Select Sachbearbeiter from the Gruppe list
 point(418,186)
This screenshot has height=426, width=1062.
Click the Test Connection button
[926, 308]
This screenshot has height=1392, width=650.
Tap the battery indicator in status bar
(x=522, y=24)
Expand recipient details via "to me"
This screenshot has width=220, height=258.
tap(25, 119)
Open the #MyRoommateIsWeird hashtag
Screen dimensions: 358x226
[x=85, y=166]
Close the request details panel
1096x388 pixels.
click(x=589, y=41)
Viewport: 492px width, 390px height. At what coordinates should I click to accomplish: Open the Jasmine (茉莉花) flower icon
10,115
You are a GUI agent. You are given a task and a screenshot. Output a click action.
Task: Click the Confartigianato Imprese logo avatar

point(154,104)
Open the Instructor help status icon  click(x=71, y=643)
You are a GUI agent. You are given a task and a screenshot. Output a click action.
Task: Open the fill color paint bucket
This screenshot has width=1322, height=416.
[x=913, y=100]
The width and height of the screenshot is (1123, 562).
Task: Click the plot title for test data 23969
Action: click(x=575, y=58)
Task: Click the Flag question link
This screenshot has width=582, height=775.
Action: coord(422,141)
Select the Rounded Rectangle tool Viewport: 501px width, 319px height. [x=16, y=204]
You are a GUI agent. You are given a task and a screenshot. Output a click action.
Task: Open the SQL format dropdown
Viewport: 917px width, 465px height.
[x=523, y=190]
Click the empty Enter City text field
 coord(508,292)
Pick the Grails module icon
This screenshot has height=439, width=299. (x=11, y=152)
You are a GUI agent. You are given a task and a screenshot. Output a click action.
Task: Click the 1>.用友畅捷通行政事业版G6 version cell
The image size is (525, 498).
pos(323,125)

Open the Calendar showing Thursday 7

· · · · · · ·

Please reproduce the material in its entirety, exactly as it stands.

*SOLUTION*.
Select Sachbearbeiter from the Gruppe list
 point(418,186)
This screenshot has height=426, width=1062.
Click the Test Connection button
[926, 308]
This screenshot has height=1392, width=650.
Tap the battery indicator in status bar
(x=522, y=24)
Expand recipient details via "to me"
This screenshot has width=220, height=258.
tap(25, 119)
Open the #MyRoommateIsWeird hashtag
Screen dimensions: 358x226
[x=85, y=166]
Close the request details panel
1096x388 pixels.
click(x=589, y=41)
Viewport: 492px width, 390px height. At what coordinates should I click to accomplish: Open the Jasmine (茉莉花) flower icon
10,115
You are a GUI agent. You are given a task and a screenshot. Output a click action.
Task: Click the Confartigianato Imprese logo avatar

point(154,104)
Open the Instructor help status icon  click(x=71, y=643)
You are a GUI agent. You are given a task and a screenshot. Output a click action.
Task: Open the fill color paint bucket
This screenshot has width=1322, height=416.
[x=913, y=100]
The width and height of the screenshot is (1123, 562).
Task: Click the plot title for test data 23969
Action: click(x=575, y=58)
Task: Click the Flag question link
This screenshot has width=582, height=775.
Action: coord(422,141)
Select the Rounded Rectangle tool Viewport: 501px width, 319px height. [x=16, y=204]
You are a GUI agent. You are given a task and a screenshot. Output a click action.
Task: Open the SQL format dropdown
Viewport: 917px width, 465px height.
[x=523, y=190]
Click the empty Enter City text field
 coord(508,292)
Pick the Grails module icon
This screenshot has height=439, width=299. (x=11, y=152)
You are a GUI agent. You are given a task and a screenshot. Output a click action.
Task: Click the 1>.用友畅捷通行政事业版G6 version cell
The image size is (525, 498).
pos(323,125)

Open the Calendar showing Thursday 7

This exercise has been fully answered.